● **Task objective**: Please return the lines below verbatim, beginning at the one that has "The image size is (879, 554)." and stopping after the one that has "Task: Click El", and add no other lines.

(Stored items)
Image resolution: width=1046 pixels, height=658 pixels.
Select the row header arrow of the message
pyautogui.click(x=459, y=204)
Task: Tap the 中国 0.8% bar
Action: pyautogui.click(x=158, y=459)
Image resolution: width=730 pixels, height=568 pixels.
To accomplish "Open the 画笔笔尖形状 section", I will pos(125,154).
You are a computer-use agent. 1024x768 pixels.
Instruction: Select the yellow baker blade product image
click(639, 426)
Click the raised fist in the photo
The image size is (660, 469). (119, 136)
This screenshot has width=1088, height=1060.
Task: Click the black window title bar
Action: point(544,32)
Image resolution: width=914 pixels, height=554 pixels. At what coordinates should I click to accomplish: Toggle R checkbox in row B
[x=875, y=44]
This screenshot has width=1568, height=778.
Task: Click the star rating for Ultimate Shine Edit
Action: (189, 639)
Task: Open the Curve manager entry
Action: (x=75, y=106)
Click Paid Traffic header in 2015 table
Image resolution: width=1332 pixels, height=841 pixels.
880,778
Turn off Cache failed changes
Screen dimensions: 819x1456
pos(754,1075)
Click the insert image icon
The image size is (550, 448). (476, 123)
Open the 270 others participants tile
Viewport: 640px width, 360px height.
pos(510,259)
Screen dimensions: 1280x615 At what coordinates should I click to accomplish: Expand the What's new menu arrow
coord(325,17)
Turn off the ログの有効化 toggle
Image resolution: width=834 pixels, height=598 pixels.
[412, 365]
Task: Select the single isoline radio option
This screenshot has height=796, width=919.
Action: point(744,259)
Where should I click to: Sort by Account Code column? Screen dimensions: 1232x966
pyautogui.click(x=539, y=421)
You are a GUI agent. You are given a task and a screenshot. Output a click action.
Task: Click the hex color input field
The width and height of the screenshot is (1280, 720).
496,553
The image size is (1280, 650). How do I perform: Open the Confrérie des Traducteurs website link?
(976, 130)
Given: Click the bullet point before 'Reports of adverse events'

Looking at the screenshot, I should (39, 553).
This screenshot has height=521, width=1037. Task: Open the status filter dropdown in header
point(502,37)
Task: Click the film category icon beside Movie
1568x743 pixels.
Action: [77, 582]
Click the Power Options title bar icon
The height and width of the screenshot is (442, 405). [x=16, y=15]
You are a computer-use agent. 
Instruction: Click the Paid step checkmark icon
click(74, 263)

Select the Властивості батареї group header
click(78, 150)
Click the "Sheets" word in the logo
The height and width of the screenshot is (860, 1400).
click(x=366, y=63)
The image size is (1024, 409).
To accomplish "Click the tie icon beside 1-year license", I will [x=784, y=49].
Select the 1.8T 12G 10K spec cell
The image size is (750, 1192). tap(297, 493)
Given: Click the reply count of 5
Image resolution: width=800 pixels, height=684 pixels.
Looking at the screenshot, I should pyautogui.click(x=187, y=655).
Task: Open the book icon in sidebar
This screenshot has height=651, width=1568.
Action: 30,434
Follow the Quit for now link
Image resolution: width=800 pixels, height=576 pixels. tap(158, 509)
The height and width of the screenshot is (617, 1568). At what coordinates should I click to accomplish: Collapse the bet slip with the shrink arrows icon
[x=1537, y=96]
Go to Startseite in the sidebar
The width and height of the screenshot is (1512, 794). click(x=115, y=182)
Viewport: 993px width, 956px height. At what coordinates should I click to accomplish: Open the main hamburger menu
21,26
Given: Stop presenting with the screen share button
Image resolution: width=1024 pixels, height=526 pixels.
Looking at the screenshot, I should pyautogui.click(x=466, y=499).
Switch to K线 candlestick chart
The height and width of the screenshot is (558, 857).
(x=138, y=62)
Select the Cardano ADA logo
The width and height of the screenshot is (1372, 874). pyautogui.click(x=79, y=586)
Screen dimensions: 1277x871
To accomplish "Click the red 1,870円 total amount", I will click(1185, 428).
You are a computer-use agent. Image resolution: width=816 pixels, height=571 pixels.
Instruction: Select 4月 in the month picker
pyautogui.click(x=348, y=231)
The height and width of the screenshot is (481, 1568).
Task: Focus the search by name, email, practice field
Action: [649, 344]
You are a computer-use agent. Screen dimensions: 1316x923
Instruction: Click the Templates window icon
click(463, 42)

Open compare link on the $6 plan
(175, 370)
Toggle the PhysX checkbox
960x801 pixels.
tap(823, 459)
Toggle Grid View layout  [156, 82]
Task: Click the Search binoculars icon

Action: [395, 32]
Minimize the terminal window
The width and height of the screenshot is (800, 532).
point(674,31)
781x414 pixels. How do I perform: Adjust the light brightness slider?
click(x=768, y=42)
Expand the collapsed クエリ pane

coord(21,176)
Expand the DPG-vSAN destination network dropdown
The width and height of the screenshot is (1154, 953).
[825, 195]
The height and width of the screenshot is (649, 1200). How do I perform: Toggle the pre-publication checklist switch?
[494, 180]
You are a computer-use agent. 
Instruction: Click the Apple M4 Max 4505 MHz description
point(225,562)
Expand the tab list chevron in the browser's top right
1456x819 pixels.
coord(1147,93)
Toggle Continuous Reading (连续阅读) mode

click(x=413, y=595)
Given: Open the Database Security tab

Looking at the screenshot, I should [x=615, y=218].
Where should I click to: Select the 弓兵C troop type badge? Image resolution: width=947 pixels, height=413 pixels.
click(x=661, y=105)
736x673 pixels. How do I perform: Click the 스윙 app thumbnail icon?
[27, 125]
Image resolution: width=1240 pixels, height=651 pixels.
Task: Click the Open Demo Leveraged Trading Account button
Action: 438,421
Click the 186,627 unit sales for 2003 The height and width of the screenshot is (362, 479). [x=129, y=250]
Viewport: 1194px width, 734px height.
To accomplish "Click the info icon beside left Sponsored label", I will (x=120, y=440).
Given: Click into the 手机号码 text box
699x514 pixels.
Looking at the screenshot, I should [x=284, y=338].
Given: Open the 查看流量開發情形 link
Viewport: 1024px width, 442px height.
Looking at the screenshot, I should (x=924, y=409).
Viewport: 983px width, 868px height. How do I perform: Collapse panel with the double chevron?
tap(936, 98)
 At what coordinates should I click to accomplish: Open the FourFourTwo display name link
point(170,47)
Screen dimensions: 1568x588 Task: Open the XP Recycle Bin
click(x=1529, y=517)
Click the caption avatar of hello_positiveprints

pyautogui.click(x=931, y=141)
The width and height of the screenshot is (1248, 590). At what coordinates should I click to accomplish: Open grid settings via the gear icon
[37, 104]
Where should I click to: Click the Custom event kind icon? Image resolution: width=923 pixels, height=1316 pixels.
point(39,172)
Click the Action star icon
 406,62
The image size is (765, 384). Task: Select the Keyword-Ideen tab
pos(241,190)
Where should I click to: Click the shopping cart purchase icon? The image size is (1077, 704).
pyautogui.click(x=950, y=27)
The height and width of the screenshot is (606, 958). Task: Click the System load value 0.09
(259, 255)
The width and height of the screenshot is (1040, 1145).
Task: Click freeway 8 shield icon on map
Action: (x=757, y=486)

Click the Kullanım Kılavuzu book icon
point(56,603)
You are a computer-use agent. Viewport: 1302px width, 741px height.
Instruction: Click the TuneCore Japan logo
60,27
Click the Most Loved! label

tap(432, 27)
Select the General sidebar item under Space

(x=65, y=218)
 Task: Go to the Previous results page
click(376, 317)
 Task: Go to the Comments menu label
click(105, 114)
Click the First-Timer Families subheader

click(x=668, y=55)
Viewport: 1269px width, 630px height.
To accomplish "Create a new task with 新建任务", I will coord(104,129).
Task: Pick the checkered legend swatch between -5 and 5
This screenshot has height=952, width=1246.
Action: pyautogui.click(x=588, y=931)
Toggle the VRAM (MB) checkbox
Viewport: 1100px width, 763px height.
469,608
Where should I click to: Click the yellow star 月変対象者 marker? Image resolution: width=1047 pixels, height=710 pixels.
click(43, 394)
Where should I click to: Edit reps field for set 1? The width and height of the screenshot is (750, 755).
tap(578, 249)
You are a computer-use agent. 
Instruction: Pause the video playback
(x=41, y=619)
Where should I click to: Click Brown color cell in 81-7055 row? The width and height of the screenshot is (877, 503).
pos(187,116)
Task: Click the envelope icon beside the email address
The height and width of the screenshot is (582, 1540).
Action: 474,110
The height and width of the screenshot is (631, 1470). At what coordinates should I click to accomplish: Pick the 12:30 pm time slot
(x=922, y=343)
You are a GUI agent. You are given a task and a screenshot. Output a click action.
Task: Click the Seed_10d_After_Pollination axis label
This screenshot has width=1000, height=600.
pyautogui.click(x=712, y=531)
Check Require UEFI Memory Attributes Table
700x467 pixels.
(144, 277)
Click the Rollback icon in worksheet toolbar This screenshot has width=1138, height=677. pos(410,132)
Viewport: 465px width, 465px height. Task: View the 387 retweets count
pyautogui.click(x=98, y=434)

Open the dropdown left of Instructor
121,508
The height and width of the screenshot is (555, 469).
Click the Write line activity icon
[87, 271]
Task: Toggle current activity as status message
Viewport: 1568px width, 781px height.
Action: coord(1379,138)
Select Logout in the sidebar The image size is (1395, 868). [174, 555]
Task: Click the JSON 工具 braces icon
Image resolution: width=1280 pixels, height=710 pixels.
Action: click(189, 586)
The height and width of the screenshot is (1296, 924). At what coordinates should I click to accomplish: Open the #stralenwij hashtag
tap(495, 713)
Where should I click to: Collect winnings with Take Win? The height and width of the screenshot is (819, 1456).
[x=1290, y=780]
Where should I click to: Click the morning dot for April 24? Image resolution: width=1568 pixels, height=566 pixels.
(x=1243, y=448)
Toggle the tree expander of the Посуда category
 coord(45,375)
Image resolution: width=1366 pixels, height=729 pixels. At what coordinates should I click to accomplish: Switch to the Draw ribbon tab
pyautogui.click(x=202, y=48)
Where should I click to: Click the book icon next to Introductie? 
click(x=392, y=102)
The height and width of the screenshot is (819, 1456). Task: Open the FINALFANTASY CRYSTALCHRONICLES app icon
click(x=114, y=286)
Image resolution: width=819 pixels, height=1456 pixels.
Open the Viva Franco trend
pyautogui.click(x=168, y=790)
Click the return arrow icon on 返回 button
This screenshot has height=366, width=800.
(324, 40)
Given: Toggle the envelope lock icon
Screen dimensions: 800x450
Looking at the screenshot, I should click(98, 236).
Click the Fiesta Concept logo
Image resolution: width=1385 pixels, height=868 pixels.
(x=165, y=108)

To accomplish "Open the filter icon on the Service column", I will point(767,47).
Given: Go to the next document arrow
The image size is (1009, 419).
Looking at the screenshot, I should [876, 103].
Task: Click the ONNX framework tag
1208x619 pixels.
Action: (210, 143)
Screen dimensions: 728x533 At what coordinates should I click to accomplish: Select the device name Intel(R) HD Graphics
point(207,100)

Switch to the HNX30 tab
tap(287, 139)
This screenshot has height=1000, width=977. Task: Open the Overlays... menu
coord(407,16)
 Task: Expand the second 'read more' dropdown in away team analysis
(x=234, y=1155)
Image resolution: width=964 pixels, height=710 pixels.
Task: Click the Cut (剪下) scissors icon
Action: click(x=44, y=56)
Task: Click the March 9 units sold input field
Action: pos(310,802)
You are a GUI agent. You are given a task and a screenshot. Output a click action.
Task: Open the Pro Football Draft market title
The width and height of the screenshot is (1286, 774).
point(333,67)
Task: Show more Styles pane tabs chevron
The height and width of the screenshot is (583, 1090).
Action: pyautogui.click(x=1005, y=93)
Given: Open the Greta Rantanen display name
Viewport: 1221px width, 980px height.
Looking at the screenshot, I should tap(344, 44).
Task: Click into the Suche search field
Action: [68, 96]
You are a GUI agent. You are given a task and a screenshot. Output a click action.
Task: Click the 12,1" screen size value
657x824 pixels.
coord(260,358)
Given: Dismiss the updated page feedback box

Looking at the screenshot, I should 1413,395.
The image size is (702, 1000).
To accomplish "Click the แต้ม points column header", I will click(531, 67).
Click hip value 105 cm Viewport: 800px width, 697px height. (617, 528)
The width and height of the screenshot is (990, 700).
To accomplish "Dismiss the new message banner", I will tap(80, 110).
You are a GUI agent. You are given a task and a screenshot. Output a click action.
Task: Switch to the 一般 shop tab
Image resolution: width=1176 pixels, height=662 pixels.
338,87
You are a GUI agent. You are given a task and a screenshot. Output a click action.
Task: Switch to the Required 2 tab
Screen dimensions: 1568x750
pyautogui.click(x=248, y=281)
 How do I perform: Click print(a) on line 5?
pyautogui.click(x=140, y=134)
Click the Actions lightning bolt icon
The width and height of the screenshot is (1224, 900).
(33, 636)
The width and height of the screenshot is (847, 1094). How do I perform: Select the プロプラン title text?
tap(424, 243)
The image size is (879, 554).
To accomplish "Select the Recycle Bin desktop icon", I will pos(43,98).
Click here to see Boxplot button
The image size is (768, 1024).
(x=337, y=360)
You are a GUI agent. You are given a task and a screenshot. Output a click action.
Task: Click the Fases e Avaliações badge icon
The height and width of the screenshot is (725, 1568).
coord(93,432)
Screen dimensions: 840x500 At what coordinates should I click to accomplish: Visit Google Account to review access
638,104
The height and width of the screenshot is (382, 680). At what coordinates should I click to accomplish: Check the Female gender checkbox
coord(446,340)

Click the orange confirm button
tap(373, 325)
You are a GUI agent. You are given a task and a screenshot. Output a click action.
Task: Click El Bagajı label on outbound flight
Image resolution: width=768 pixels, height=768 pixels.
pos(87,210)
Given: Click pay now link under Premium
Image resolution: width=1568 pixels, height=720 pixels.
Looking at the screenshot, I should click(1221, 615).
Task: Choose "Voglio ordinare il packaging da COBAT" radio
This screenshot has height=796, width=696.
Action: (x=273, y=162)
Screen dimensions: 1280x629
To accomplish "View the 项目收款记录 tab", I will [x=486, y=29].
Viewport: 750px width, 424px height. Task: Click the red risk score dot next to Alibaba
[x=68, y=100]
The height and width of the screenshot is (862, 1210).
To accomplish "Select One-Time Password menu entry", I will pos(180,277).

● **Reply**:
The image size is (879, 554).
To accomplish "Select the Recycle Bin desktop icon", I will pos(43,98).
Click here to see Boxplot button
The image size is (768, 1024).
(x=337, y=360)
You are a GUI agent. You are given a task and a screenshot. Output a click action.
Task: Click the Fases e Avaliações badge icon
The height and width of the screenshot is (725, 1568).
coord(93,432)
Screen dimensions: 840x500 At what coordinates should I click to accomplish: Visit Google Account to review access
638,104
The height and width of the screenshot is (382, 680). At what coordinates should I click to accomplish: Check the Female gender checkbox
coord(446,340)

Click the orange confirm button
tap(373, 325)
You are a GUI agent. You are given a task and a screenshot. Output a click action.
Task: Click El Bagajı label on outbound flight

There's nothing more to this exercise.